Excellent intelligence cooperation ensued, and Israel was often instrumental to Egypt in terms of providing information pertaining to potential extremist threats against the Egyptian regime within its borders.
No leverage
However, Israel never leveraged this to demand that Egypt’s state-sponsored incitement, indoctrination, and hatred against it be stopped. That incitement continued in varying degrees, and lowered at some points, such as following the signing of the Abraham Accords.

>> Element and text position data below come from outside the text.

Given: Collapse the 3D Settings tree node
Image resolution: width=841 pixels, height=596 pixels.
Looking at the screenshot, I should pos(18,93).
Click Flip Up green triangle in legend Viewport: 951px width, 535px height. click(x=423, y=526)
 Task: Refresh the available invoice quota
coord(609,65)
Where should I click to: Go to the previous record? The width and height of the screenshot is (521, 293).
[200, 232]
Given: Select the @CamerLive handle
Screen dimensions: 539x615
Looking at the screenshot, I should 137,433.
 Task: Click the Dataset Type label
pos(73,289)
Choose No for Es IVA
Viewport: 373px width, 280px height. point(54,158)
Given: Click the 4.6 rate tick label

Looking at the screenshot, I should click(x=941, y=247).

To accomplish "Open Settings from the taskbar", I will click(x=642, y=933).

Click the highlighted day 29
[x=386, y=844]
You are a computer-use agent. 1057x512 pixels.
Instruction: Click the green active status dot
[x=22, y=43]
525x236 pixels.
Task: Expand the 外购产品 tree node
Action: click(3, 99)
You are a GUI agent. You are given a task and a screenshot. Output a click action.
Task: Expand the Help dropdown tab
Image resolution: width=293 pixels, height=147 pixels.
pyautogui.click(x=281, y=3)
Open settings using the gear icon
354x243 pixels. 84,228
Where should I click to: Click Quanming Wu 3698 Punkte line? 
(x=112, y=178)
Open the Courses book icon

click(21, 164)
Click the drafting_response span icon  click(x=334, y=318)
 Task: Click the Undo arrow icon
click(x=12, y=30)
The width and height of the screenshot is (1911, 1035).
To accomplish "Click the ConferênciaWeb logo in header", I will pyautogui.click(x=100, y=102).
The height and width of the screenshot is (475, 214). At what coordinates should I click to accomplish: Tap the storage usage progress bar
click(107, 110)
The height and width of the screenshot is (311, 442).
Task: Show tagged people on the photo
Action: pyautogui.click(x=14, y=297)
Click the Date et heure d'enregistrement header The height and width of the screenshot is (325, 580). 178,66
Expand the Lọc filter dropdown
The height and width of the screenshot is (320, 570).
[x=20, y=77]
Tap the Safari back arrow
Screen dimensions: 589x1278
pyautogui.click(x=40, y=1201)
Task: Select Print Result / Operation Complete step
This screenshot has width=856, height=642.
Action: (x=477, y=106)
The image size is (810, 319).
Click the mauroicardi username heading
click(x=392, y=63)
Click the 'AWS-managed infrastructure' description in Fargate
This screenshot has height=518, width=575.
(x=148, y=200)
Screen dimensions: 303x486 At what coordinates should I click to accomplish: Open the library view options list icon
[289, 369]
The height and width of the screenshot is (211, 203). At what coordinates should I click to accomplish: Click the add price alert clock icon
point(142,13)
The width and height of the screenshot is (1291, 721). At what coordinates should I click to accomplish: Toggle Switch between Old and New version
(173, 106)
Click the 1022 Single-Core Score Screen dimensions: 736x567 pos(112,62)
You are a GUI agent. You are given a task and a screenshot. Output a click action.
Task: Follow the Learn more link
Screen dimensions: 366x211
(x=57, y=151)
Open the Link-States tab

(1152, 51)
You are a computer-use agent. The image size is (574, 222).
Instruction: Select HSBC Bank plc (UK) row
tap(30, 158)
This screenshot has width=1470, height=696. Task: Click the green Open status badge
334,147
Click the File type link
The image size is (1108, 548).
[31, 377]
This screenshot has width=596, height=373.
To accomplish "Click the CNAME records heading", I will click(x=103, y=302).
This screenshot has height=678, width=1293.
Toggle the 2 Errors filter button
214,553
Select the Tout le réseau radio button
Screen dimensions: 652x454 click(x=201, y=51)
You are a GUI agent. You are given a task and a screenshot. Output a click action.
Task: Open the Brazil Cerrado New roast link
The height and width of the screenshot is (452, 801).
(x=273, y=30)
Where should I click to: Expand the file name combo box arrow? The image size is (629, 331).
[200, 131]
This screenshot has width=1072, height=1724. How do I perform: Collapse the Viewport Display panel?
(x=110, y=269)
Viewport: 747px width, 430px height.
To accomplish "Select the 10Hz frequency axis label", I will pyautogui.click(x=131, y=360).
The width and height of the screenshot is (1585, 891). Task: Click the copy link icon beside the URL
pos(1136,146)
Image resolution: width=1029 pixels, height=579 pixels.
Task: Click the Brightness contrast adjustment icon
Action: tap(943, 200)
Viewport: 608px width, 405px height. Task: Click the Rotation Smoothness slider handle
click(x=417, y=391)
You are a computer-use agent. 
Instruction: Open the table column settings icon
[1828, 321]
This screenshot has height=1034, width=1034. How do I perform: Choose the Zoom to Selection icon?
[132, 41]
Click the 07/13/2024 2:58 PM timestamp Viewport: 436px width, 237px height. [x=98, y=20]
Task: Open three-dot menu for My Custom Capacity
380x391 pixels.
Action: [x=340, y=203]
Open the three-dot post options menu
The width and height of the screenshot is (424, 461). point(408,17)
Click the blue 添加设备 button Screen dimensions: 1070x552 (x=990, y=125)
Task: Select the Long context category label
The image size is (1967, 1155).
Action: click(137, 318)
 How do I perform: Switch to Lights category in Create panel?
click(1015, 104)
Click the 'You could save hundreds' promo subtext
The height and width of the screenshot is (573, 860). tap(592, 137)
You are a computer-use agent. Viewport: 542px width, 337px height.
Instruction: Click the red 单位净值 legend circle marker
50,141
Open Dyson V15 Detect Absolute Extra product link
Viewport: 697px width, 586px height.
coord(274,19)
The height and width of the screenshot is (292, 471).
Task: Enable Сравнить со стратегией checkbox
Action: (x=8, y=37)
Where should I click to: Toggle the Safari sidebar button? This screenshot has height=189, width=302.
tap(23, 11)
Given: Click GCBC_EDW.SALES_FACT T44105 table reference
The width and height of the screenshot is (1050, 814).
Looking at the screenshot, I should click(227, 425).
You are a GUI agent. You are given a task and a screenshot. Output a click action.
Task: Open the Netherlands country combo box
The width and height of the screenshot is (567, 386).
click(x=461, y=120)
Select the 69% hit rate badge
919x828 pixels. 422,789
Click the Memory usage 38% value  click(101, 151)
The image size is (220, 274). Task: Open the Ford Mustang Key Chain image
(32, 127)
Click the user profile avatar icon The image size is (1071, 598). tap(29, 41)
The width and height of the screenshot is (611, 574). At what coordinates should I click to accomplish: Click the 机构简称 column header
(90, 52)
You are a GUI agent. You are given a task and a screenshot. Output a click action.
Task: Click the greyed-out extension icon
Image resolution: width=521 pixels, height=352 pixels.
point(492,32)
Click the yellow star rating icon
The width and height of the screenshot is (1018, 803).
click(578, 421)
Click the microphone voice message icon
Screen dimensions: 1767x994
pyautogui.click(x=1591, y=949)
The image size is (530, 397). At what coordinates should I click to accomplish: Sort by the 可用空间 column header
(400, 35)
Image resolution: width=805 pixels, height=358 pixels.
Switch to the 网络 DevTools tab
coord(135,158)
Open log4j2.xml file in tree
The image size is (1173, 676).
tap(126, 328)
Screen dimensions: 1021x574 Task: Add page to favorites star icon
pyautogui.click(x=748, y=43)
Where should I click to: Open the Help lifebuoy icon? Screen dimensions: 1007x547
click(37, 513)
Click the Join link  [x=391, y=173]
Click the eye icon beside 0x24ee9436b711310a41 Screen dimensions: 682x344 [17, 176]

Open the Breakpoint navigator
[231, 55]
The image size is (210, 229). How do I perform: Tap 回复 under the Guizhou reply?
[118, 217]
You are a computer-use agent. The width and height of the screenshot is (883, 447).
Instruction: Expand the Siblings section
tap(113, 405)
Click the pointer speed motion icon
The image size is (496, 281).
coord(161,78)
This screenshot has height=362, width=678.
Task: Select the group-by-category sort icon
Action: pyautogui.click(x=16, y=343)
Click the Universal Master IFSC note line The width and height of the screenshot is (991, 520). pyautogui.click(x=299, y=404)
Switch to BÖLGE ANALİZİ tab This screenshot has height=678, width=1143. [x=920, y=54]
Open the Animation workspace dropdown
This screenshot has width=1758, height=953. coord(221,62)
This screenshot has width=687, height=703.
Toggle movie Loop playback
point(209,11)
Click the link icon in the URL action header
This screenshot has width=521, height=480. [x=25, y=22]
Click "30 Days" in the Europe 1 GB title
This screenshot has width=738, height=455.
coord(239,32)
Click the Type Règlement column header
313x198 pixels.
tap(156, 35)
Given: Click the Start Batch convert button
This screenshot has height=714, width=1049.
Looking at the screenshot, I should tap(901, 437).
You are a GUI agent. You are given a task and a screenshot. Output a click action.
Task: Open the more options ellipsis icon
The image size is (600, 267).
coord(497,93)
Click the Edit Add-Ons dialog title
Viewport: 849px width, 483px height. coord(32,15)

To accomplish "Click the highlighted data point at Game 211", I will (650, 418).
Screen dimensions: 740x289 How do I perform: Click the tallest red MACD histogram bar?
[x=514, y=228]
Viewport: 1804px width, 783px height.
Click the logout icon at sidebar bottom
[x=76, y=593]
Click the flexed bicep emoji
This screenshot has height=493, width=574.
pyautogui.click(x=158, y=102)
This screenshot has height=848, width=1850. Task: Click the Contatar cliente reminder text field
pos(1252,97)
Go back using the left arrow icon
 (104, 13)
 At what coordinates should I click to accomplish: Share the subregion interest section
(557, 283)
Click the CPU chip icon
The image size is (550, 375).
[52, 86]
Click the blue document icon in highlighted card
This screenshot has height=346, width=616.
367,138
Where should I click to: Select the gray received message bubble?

The result of decades of official and unofficial incitement is deeply embedded public hostility in Egypt toward Israel. In a country of more than 120 million people, this creates a serious constraint on the Egyptian leadership’s ability to openly support or normalize relations with Israel – even when doing so aligns with its strategic interests. Cairo has become a prisoner of its own narrative, fearing backlash from a public that it helped shape.
It is undeniably in Israel’s interest for Egypt to remain stable and prosperous. Proposals to resettle Palestinians from Gaza into Sinai are impractical and counterproductive, effectively relocating a volatile situation from one Israeli border to another.
The value of continuing a strategic partnership between Jerusalem and Cairo is huge, even without genuine people-to-people cooperation, which Egypt adamantly refuses to foster.
But several troubling developments cannot be ignored. Egypt’s incitement against Israel continues in various public domains. Its military presence in the Sinai has grown far beyond what the peace treaty originally permitted. And, most concerningly, since October 7 the international oversight mechanism designed to monitor compliance with the treaty has been obstructed from fully performing its duties.
Even with Trump’s regional plan clearly in the works, these issues must be central to any future dialogue, since they form the foundation for evaluating Egypt’s long-term interest in maintaining peace and preventing regional escalation.
Published in The Jerusalem Post, October 16, 2025.